Önceki çalışmalar, yüksek düzeyde tekli doymamış yağ asitleri içeren, zeytinyağının depresyona karşı koruyucu olabileceğini gösterdi. İspanya Pamplona’dan, Las Palmas de Gran Canaria Üniversitesi ile Navarra Üniversitesi kliniğinden araştırmacılar 10.000 katılımcıya ne yediklerini sordu ve bunları yakınlıklarına göre Akdeniz diyetinin dokuz bileşenine göre sıraladı. Yazarlar, Genel Psikiyatri Arşivleri’ne “Akdeniz beslenme biçimine daha iyi bir bağlılığın, depresyonun görülmesinin engellenmesine yardımcı olan belirli mekanizmalar iyi bilinmiyor.” yazdı.
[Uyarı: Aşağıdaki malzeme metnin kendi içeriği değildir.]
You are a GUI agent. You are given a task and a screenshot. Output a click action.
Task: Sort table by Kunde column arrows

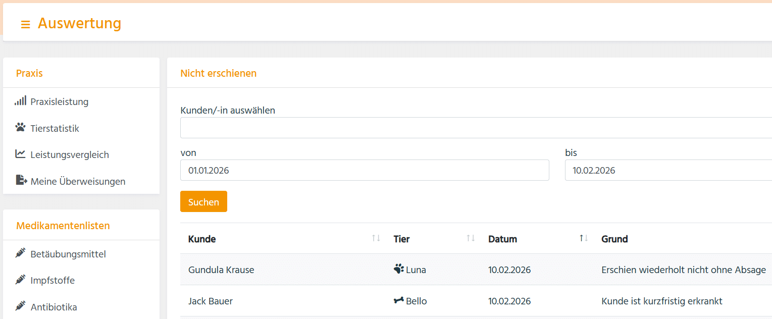click(x=376, y=238)
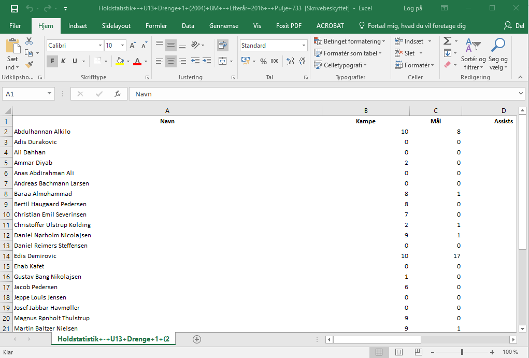
Task: Increase font size with the large A icon
Action: pyautogui.click(x=133, y=46)
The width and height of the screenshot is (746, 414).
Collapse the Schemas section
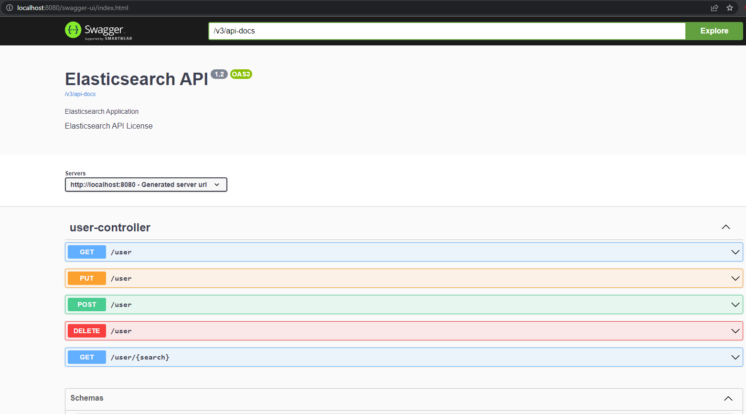pyautogui.click(x=728, y=398)
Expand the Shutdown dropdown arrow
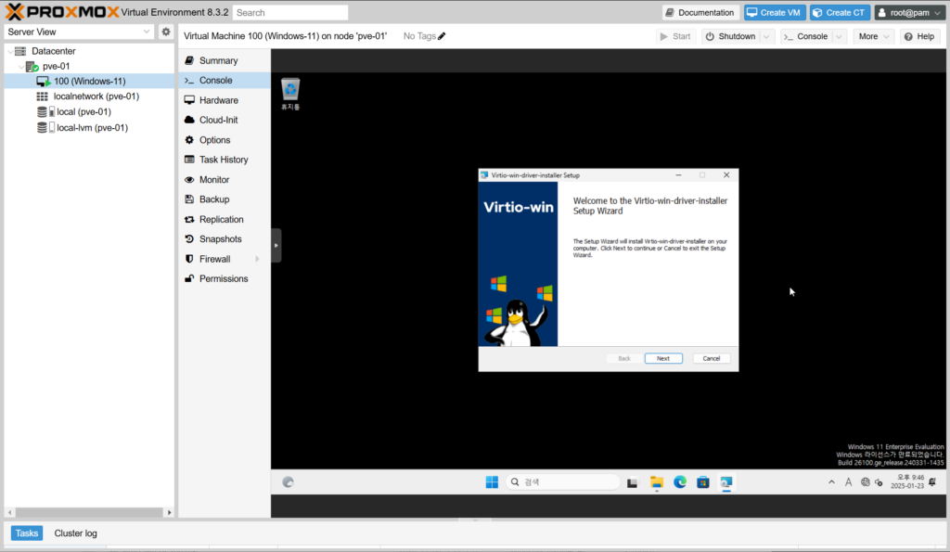950x552 pixels. pos(767,36)

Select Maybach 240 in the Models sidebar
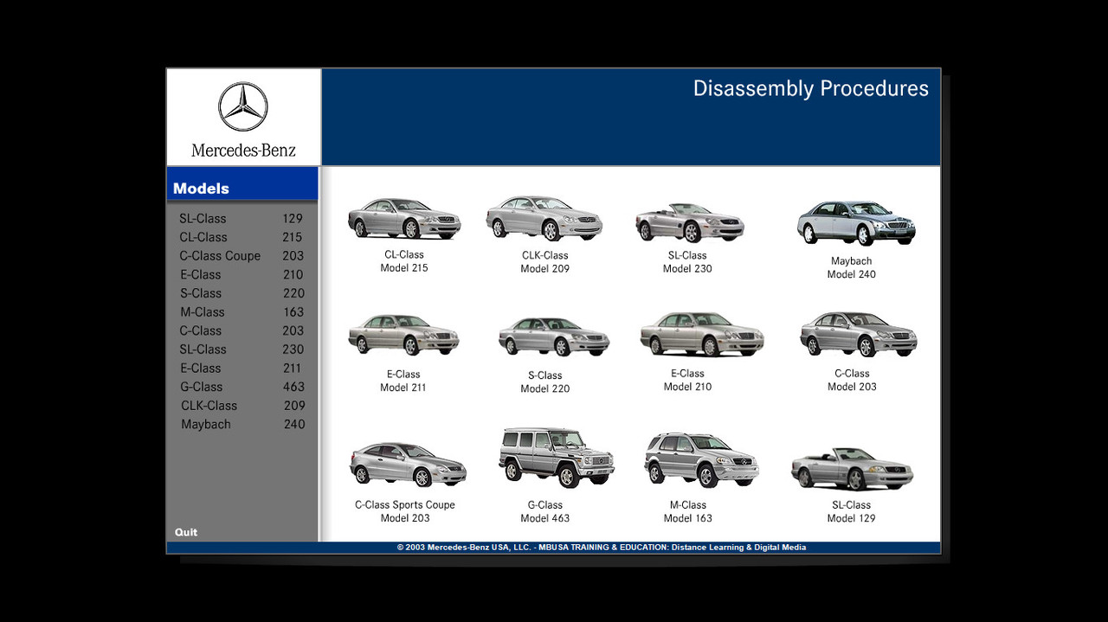[242, 425]
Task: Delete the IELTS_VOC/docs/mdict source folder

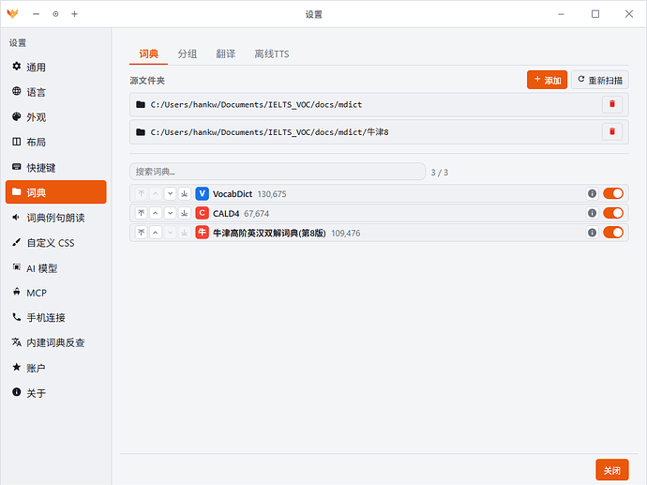Action: point(612,104)
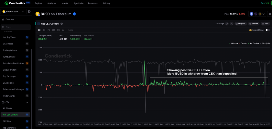Expand the chain selector chevron
The image size is (272, 129).
point(264,14)
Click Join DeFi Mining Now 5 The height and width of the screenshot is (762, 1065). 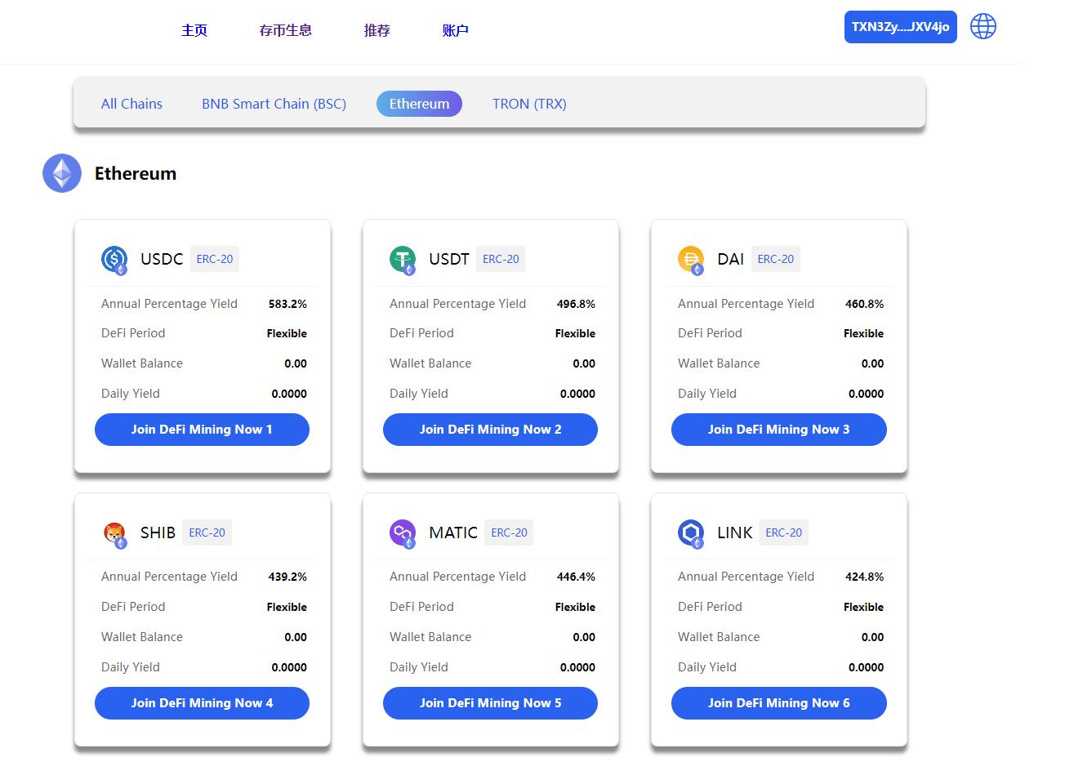(490, 703)
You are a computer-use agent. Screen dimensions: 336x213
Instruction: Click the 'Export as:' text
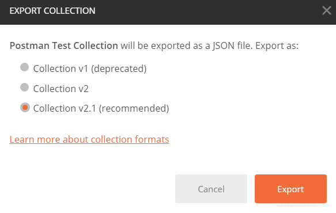pyautogui.click(x=277, y=46)
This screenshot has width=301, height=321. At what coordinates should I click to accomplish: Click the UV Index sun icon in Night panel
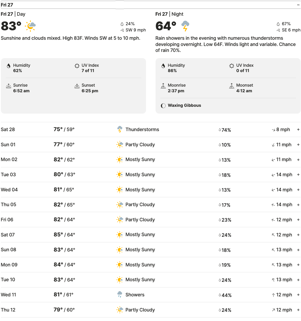pos(231,66)
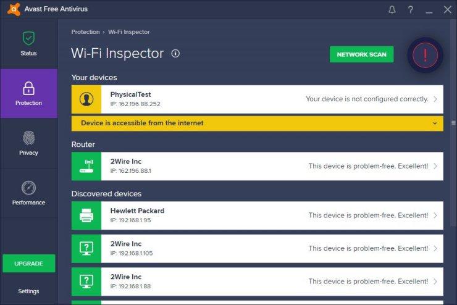Expand the 'Device is accessible from the internet' warning
Viewport: 457px width, 305px height.
(x=435, y=123)
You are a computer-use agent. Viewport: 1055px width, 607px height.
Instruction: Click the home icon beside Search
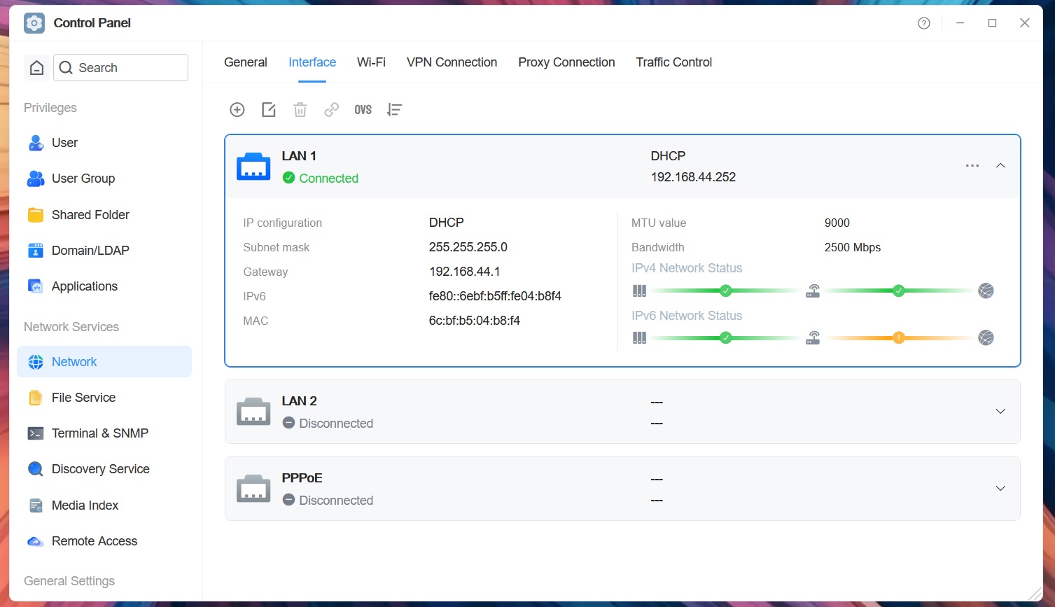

Beslenmenin bileşenleri, tümü depresyon gelişimini azaltma şansı olan durumlar olan, kan damarı işlevini geliştirebilir, iltihaplanmayla savaşabilir, kalp krizi riskini azanltabilir ve oksijene ilişkin hücre tahribini onarabilir. “Fakat genel beslenme modelinin rolü, tek tek bileşenlerin etkilerinden daha önemli olabilir. Akdeniz diyet düzenindeki, yeterli miktarda omaga üç yağ asitinin diğer doğal doymamış yağ asitleri ve zeytinyağı ve kabuklu yemişlerin, flavonoidlerin ve meyve ve yiyecek olarak kullanılan diğer bitkilerden diğer bitkisel ilaçların antioksidanları ve doğal folik asitlerin ve diğer B vitaminlerinin büyük miktarlarının sinerjik bileşimlerinin depresyona karşı korunmak için ciddi çaba sarf etmesi olasıdır.” diyorlar.